2017-08-17

Notable Quotes #10: Jonathan Raban describes Downtown Minneapolis Skyways c. 1981

Minneapolis itself, though, had gone indoors. When it had done all it could to tinker with the Mississippi; when the bridges, mills, power plants, locks and dams had been finished; then the city had turned its back on the river and focused inward on itself. Now it was engaged in yet another exercise in utopian gadgetry; building a city within a city, a perfumed maze of artificial streets and plazas set in midair, four stories above the ground.

No wonder the streets had seemed so empty. The city had gone somewhere else and cunningly hidden itself inside its own facade. To go shopping, one had to take the elevator up to this other Minneapolis. It was a completely synthetic urban space. Glassed-in "skyways" vaulted from block to block, and the shopping plazas had been quarried out of the middles of existing buildings like so many chambers, grottoes and tunnels in a mountain of rock.

Here, fountains trickled in carpeted parks. The conditioned air smelled of cologne and was thickened with a faint, colorless spray of Muzak. The stores were open-fronted, like the stalls of a covered Arab souk. Like all the best utopias, this one was only half-built. It was the nucleus of a dream city designed to stretch out and farther out until Minneapolis-in-the-air would be suspended like an aureole over the deserted ruins of Minneapolis-on-the-ground. If one put one's ear to the walls, one might hear the distant reverberation of workmen with pneumatic drills tunneling out more corridors and plazas in the wider reaches of the city.

The skyway system was as vividly expressive of the peculiar genius of Minneapolis as the roller-coasting freeways are of Los Angeles or the glass-and-cement cliffs of New York. Only a city with really horrible weather could have arrived at such a thing. Here people had left their local nature behind altogether. It was something nasty down below, and the skyways floated serenely over the top of it. "Nature" here was of the chic and expensive kind that comes only from the most superior of florists: ornamental palms and ferns, rooted not in soil but in coppery chips of synthetic petroleum extract

Voices melted into the musical syrup of André Kostelanetz that trickled from hidden speakers in the palm fronds. Footsteps expired on the carpeted halls. At a mock-Parisian street café, the shoppers sat out at gingham tables, drinking Sanka with nonsaccharin sugar substitutes. Skyway-city turned one into an escapee. it was a place where everyone was on the run--from the brutish climate, from carcinogens, from muggers, rapists, automobile horns. Even one's own body was being discreetly disinfected and homogenized by the deodorant air. Up here, everything was real nice: we were nice people who smelled nice, looked nice and did nice things in nice places.
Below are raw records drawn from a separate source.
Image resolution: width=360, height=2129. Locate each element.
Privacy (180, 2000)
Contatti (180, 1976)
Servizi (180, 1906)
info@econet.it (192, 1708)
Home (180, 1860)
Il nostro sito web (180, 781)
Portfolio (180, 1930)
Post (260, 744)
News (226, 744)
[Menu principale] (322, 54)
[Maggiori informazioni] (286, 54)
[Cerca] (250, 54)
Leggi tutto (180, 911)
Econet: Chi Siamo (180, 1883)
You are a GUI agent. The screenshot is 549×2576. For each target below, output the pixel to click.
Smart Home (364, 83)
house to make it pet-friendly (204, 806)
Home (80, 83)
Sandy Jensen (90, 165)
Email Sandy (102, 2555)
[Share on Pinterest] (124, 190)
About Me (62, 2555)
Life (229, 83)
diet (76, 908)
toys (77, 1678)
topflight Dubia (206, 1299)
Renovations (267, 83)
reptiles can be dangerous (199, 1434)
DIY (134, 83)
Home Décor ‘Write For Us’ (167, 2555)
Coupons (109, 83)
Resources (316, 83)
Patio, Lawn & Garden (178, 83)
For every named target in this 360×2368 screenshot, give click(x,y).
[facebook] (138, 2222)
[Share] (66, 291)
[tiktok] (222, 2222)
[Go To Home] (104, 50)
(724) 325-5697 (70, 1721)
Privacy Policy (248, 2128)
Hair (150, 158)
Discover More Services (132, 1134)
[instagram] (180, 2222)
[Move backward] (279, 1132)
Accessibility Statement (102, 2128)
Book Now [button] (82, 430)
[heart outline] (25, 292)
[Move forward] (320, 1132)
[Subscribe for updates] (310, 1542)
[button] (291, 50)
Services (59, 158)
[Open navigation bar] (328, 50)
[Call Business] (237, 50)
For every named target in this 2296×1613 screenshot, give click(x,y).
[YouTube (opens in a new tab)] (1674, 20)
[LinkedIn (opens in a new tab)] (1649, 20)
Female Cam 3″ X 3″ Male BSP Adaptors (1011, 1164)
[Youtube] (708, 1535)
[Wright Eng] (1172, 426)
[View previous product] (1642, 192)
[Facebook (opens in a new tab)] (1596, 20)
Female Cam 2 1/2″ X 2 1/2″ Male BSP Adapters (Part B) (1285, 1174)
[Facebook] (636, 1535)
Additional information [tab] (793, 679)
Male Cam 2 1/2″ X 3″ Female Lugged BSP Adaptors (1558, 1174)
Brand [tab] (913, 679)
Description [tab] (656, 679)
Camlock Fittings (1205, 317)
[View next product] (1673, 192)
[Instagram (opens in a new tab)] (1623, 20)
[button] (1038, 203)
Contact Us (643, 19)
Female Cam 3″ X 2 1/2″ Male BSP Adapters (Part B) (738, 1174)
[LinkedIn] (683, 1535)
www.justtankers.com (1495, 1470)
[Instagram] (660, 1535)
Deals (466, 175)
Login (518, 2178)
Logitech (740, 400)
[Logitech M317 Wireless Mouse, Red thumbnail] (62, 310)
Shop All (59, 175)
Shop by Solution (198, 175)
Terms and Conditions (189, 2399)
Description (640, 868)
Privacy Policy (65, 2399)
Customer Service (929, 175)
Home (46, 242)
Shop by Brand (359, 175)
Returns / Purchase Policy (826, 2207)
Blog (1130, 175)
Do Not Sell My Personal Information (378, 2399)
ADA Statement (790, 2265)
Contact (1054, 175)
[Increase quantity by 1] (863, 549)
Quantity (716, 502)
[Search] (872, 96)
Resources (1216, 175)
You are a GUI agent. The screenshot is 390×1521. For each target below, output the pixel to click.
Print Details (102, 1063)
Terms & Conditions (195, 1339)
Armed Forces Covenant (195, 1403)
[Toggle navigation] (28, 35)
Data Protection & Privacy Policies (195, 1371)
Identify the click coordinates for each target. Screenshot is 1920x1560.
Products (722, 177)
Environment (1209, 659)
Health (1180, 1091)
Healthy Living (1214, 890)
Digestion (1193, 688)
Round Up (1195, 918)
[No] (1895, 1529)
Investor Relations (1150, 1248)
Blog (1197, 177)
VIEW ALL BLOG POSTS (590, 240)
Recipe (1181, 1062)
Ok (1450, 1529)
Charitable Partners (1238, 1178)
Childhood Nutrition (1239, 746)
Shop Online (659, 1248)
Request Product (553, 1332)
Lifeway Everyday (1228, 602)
Four floors below, we could see the nasty world we'd left behind. Hennepin Avenue was stretched out in front of us, famous for the Original Sin in which it wallowed. Beneath the skyway, a crummy little store sold rubber wear and shackles. Posters for the blue-movie houses showed nipples and pudenda so imaginatively colored and airbrushed that they'd ceased to look human in origin. A wino pissed in a doorway, watched by his dog. It was a pregnant bitch, and looked vaguely ashamed of its owner.

Looking down on that fallen world from the standpoint of this temporary synthetic Eden, I thought that perhaps Minneapolis and I were really on much the same track, traveling hopefully, never arriving. I loved the audacity of that American principle which says, when life gets tainted or goes stale, junk it! Leave it behind! Go west. Go up. Move on. Minneapolis had lit out from its river. Now it was trying to wave goodbye to its own streets. The skyways were just the latest stage in its long voyage out and away. "Where ya goin'?" said the truck driver to the hitchhiker at the end of Manhattan Transfer. "I dunno. Purdy far." It was the same answer that I'd given to the drunk in Moby Dick's, and on the skyways the whole city seemed to be echoing that classic traveler's statement of intent.

[From British travel writer Jonathan Raban's 1981 book, Old Glory: an American Voyage, about a trip down the Mississippi from Minneapolis to New Orleans.]